# How Can I Model a Steel Door?



## JackM (Jul 29, 2008)

I'm building a new passenger station for the CCRR. At one end, similar to some fairly modern Amtrak stations I've seen, I want to have a "steel door". The roll-up kind. Opening is about 3" square. And I don't have a clue where to start.

Anybody have a clue?

JackM


----------



## BigRedOne (Dec 13, 2012)

How about using a food can, flattened out?


----------



## Chris Scott (Jan 2, 2008)

Cosmetic or working? 

Plastic or metal?

Panel (like a residential garage) or tambour / tambor / corrugated (continuous roll like a roll up desk) type? The latter also called a can type roll up door)?

Any glass panels?


Google Search on the following terms and select "images" option at the top off the results page. The image pages will give you thousands, maybe millions of choices, pick one.

Roll up doors
Roll up door types
Roll up door texture

As an example; if the door you wish is to be plastic, corrugated, industrial type then, given the variety of types and textures, I'd think it could be made from a sheet of polystyrene with thin flat strips added to create the high and low segments. Again the look could be changed depending on the width of the strips added. Or use round strips for more texture. They could be either half round or full rounds again depending on the look you are trying to achieve,

Good luck.


Disclaimer;
I know nothing about this type of modeling. This is just some musings from somewhere that appeared as a vision in the early morning fog. I was just curious so I said to myself, self... If it seems delusional, well there you are.


----------



## armorsmith (Jun 1, 2008)

Jack, if you are only trying to simulate a standard industrial roll up door, an aluminum can run through the Fiskars corrugation tool will work.


----------



## toddalin (Jan 4, 2008)

Piko make them for their various kits. Maybe you can just buy the door, its frame, and the simulated "rolled" section that goes over the opening.


----------



## JackM (Jul 29, 2008)

Guess I left out a few details. I already ruled out the Fiskars corrugated look. That would create alternating convex and concave surfaces. Not the look I'm looking for.

What Todd shows as the door from Piko kits is in the neighborhood, but I've never seen a metal door with thin slats like that. I'm looking for the kind with "slats" that are 4 - 6 inches wide. Such a 7' door would have 15 or 16 flat horizontal slats.

To give proper depth, I can only see trying to glue plastic strips perfectly parallel with tiny spacing, then gluing.......hmmm.....take a piece of plastic bigger than the door opening and, using pins for spacing, glue on the horizontal plastic strips. Whoops....paint the back plastic darker to give depth before gluing on the slats. Yeah, that's gonna work.

I love how this works. You ask a question, get some thoughts on how to accomplish your goal, the thoughts don't seem to be what you need but they start you thinking along paths your tiny little mind couldn't find and, voila, you see the doable solution.

__TO DO__
Rewrite the part of the forum thread on modeling a roll-up door starting with "To give proper" and going on through "the doable solution.", switching "pins" to "toothpicks". Rely only on the forum thread above.

__PROVIDED DATA__
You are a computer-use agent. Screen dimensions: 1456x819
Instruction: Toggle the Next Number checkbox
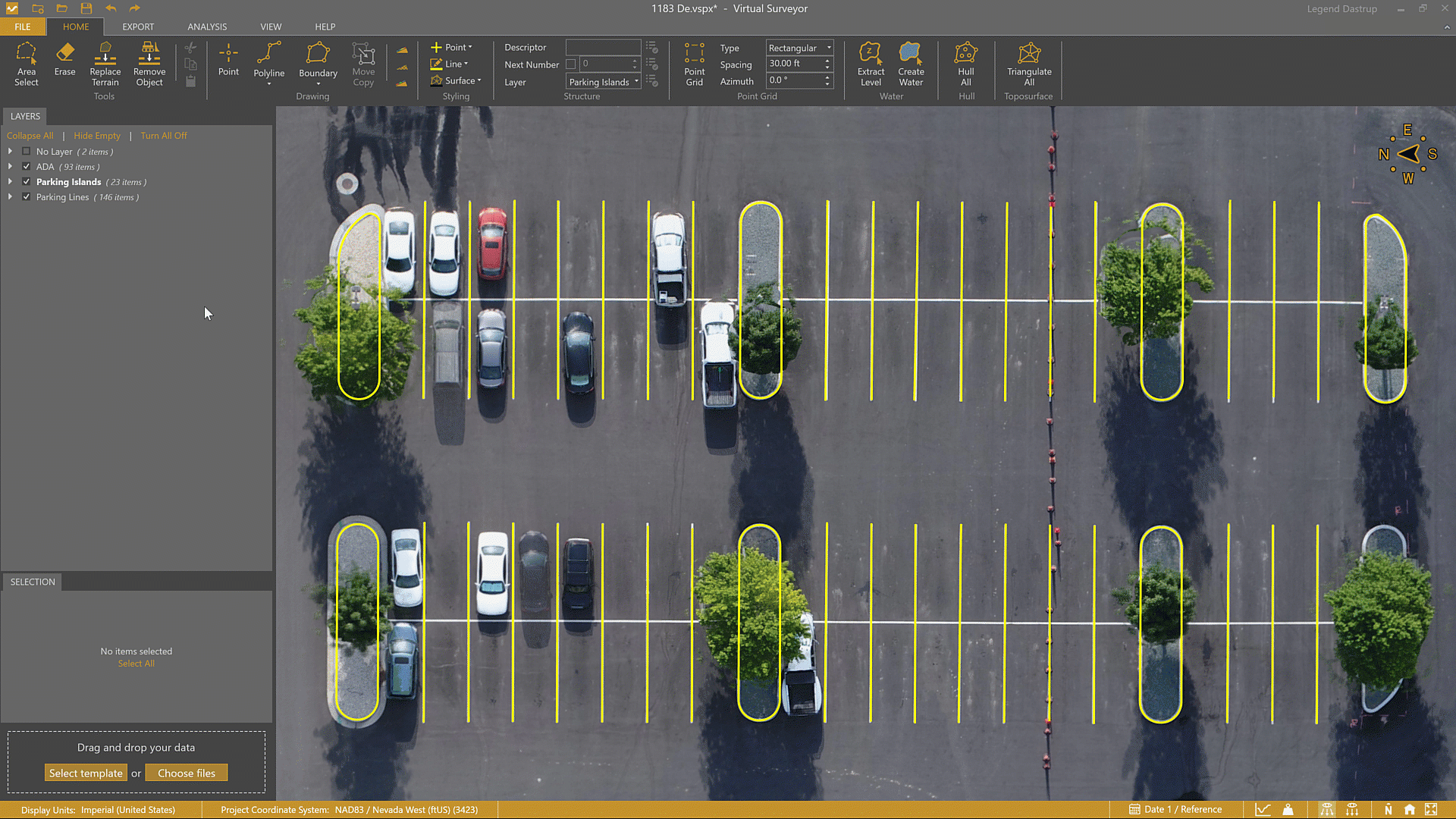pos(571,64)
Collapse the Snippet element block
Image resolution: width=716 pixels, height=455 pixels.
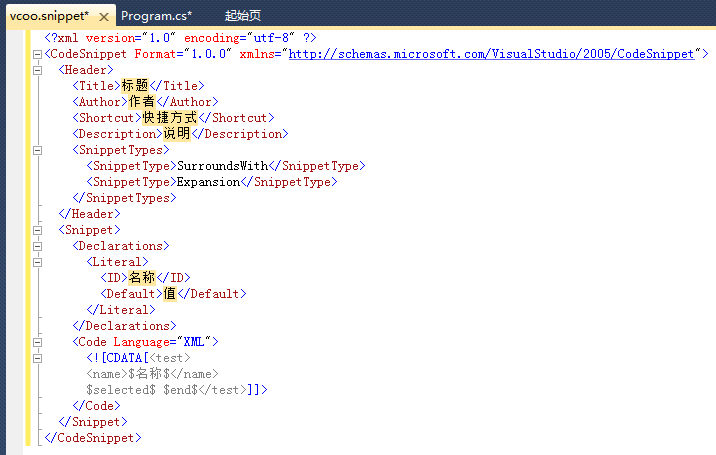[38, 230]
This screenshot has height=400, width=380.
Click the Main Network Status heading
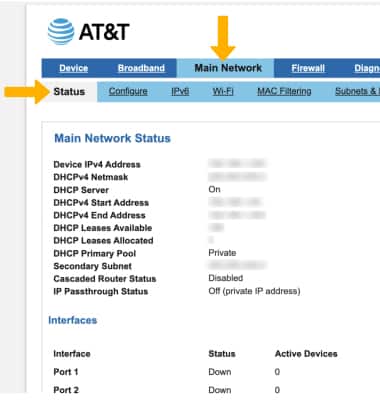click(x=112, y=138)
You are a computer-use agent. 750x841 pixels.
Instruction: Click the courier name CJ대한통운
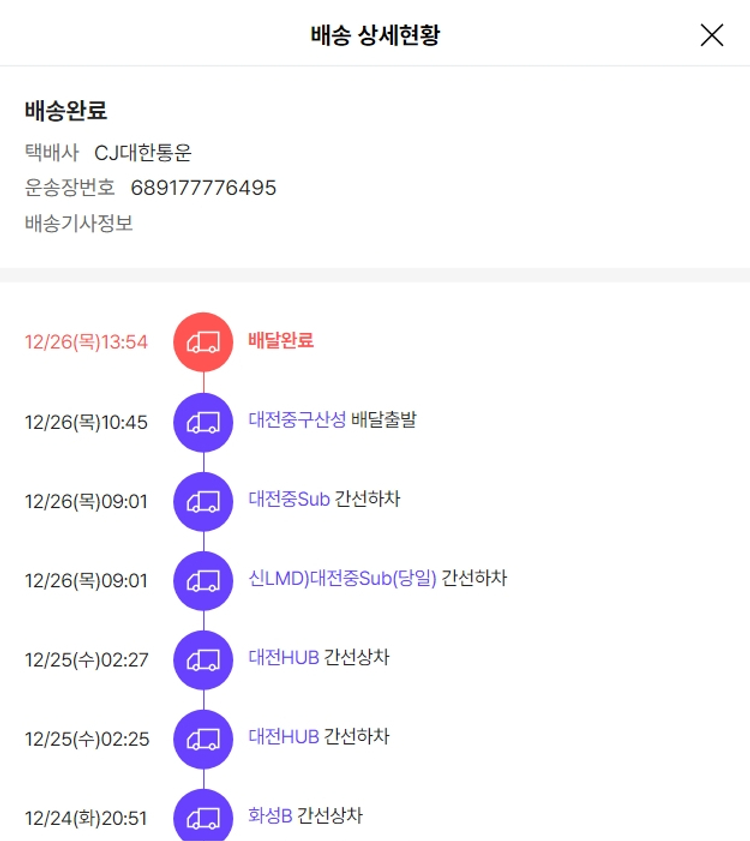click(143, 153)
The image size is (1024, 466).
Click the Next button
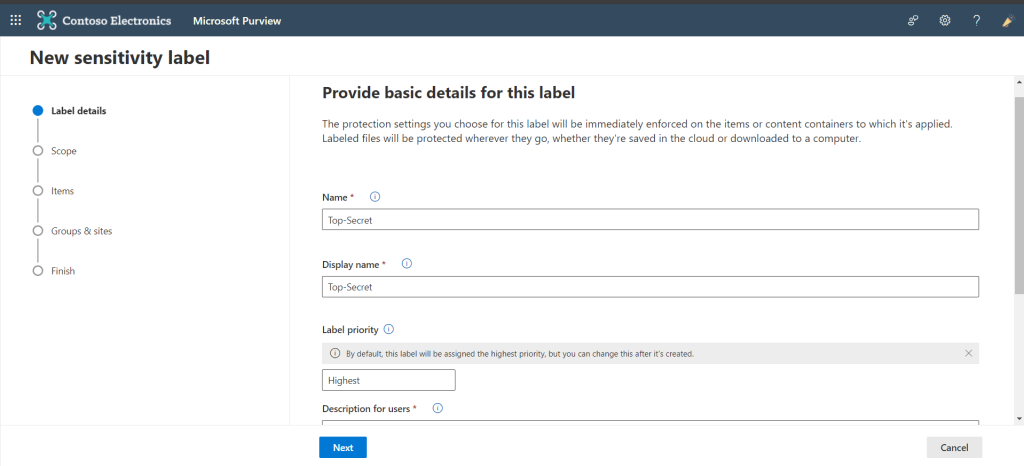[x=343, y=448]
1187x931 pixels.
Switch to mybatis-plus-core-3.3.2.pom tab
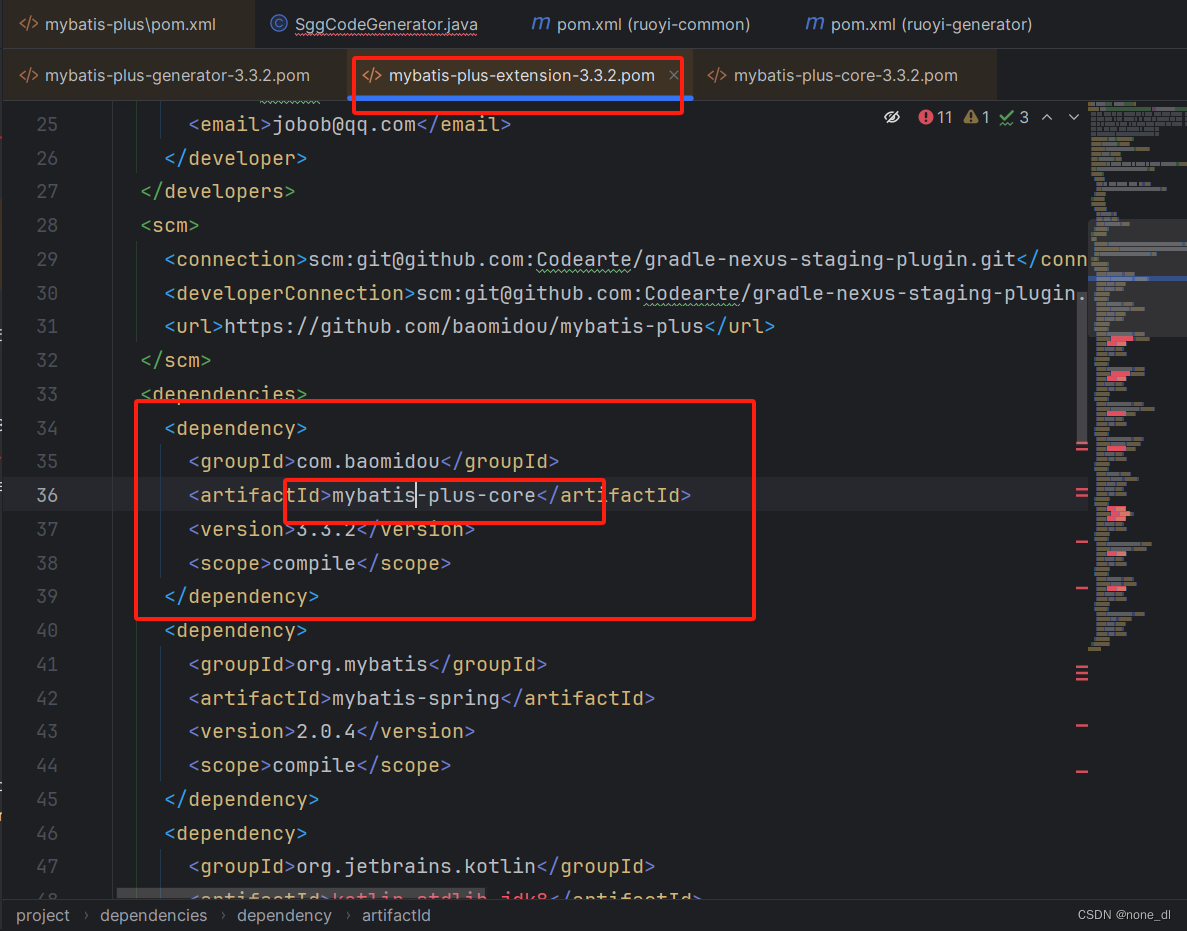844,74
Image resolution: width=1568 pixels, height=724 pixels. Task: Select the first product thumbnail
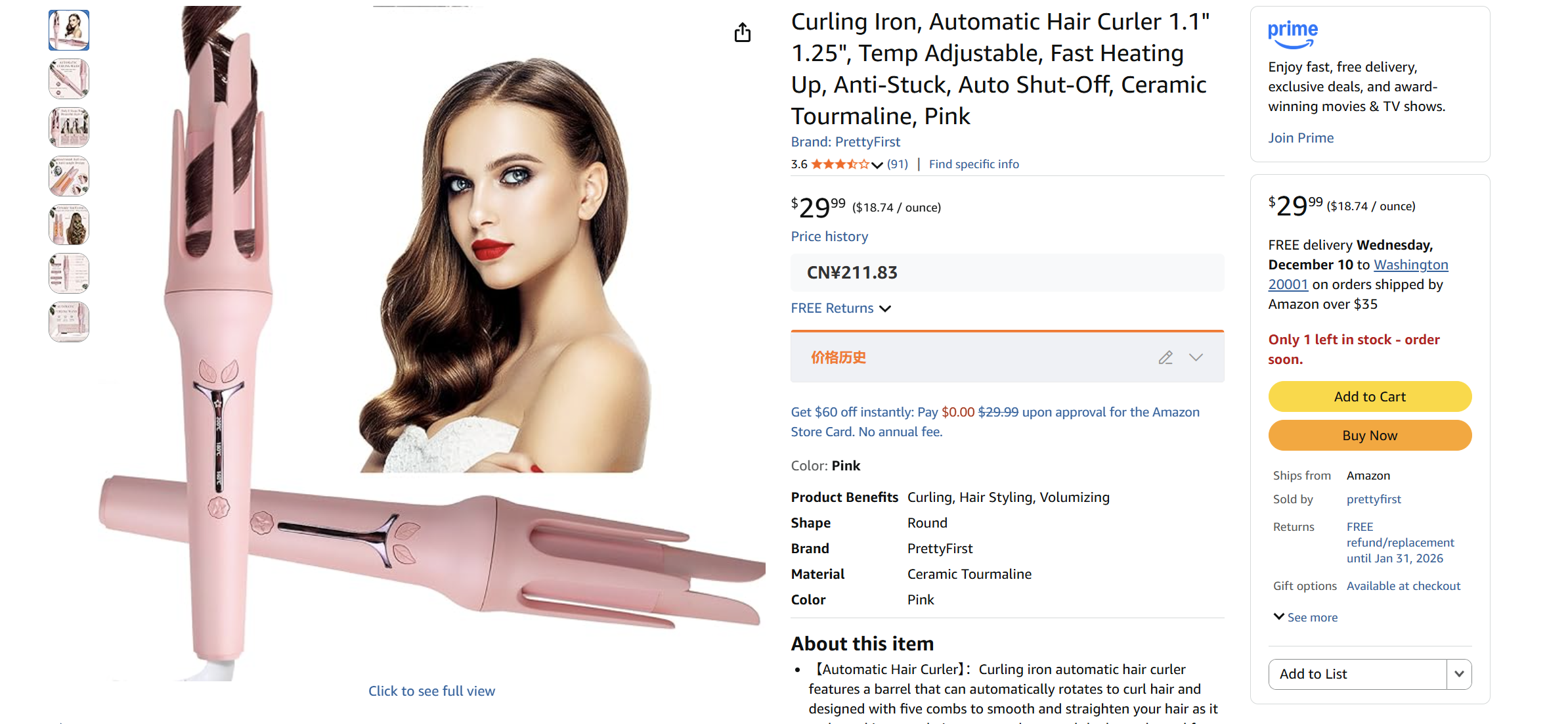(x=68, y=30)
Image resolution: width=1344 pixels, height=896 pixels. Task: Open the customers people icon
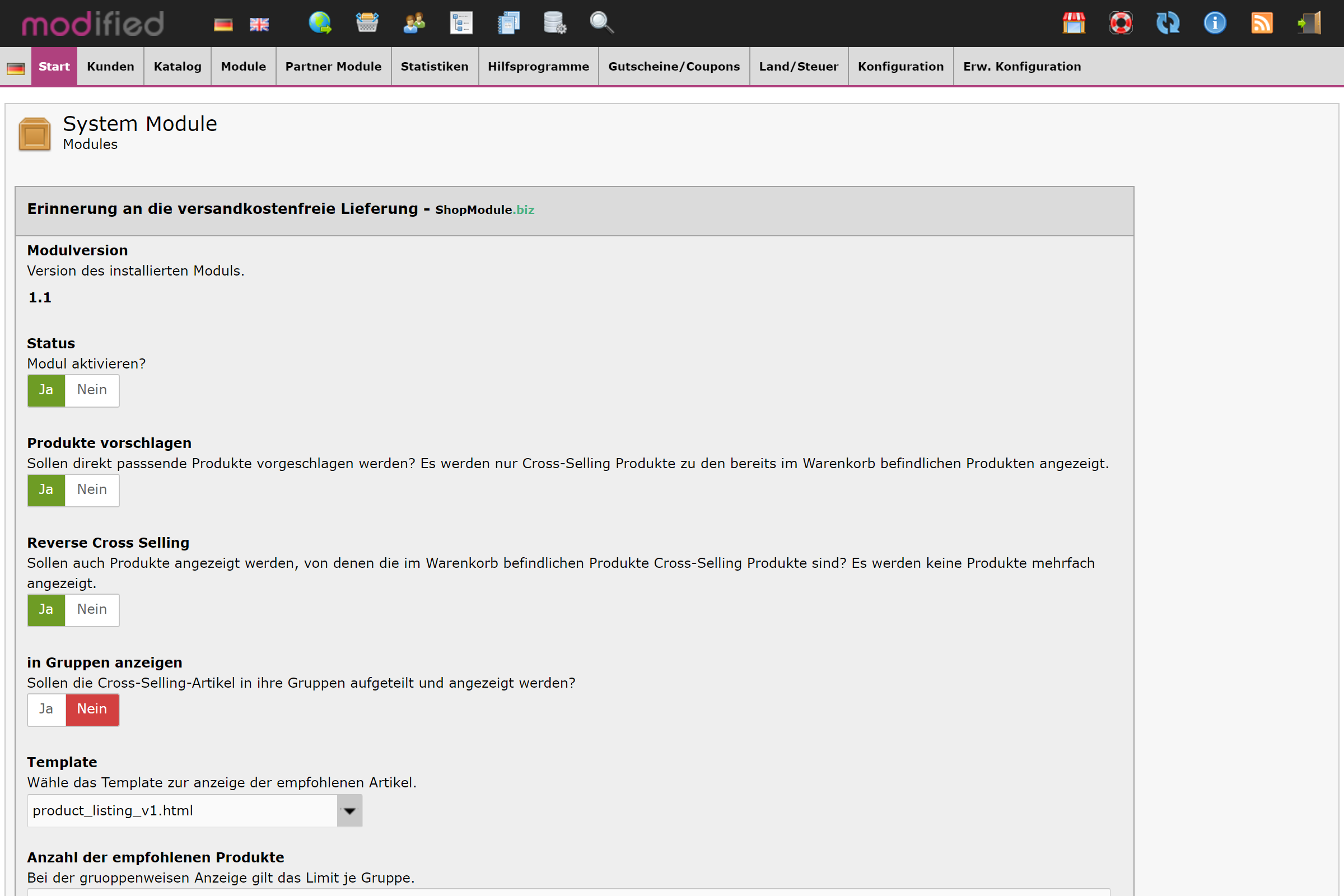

__THE REPLY__
To give proper depth, I can only see trying to glue plastic strips perfectly parallel with tiny spacing, then gluing.......hmmm.....take a piece of plastic bigger than the door opening and, using toothpicks for spacing, glue on the horizontal plastic strips. Whoops....paint the back plastic darker to give depth before gluing on the slats. Yeah, that's gonna work.

I love how this works. You ask a question, get some thoughts on how to accomplish your goal, the thoughts don't seem to be what you need but they start you thinking along paths your tiny little mind couldn't find and, voila, you see the doable solution.